*PROVIDED DATA*
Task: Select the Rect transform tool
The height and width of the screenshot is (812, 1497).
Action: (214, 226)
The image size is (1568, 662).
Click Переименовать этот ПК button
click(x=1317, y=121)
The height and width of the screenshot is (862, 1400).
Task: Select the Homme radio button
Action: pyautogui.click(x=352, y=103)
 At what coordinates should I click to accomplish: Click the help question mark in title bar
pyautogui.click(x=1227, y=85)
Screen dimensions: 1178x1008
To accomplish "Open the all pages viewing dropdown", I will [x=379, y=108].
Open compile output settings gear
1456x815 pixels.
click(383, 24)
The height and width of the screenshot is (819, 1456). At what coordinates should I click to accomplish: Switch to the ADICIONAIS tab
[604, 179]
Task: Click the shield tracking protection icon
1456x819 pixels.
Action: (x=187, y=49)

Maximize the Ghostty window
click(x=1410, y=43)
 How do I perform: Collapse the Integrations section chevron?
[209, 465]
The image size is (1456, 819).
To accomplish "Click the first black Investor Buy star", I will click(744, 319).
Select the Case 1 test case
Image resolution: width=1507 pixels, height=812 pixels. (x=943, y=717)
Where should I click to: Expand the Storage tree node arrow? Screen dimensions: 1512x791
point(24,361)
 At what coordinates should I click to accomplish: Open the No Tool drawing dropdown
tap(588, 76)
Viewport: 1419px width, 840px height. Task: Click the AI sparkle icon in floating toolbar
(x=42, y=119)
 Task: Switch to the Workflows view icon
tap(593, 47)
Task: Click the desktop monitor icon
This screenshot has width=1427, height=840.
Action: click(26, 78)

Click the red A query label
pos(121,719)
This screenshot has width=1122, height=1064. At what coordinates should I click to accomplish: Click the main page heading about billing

*ABOUT THIS TASK*
Each entry must appear in the reply exactly as written.

*SOLUTION TO THIS TASK*
Task: Select the Rect transform tool
The height and width of the screenshot is (812, 1497).
Action: (214, 226)
The image size is (1568, 662).
Click Переименовать этот ПК button
click(x=1317, y=121)
The height and width of the screenshot is (862, 1400).
Task: Select the Homme radio button
Action: pyautogui.click(x=352, y=103)
 At what coordinates should I click to accomplish: Click the help question mark in title bar
pyautogui.click(x=1227, y=85)
Screen dimensions: 1178x1008
To accomplish "Open the all pages viewing dropdown", I will [x=379, y=108].
Open compile output settings gear
1456x815 pixels.
click(383, 24)
The height and width of the screenshot is (819, 1456). At what coordinates should I click to accomplish: Switch to the ADICIONAIS tab
[604, 179]
Task: Click the shield tracking protection icon
1456x819 pixels.
Action: (x=187, y=49)

Maximize the Ghostty window
click(x=1410, y=43)
 How do I perform: Collapse the Integrations section chevron?
[209, 465]
The image size is (1456, 819).
To accomplish "Click the first black Investor Buy star", I will click(744, 319).
Select the Case 1 test case
Image resolution: width=1507 pixels, height=812 pixels. (x=943, y=717)
Where should I click to: Expand the Storage tree node arrow? Screen dimensions: 1512x791
point(24,361)
 At what coordinates should I click to accomplish: Open the No Tool drawing dropdown
tap(588, 76)
Viewport: 1419px width, 840px height. Task: Click the AI sparkle icon in floating toolbar
(x=42, y=119)
 Task: Switch to the Workflows view icon
tap(593, 47)
Task: Click the desktop monitor icon
This screenshot has width=1427, height=840.
Action: click(26, 78)

Click the red A query label
pos(121,719)
This screenshot has width=1122, height=1064. At what coordinates should I click to accomplish: Click the main page heading about billing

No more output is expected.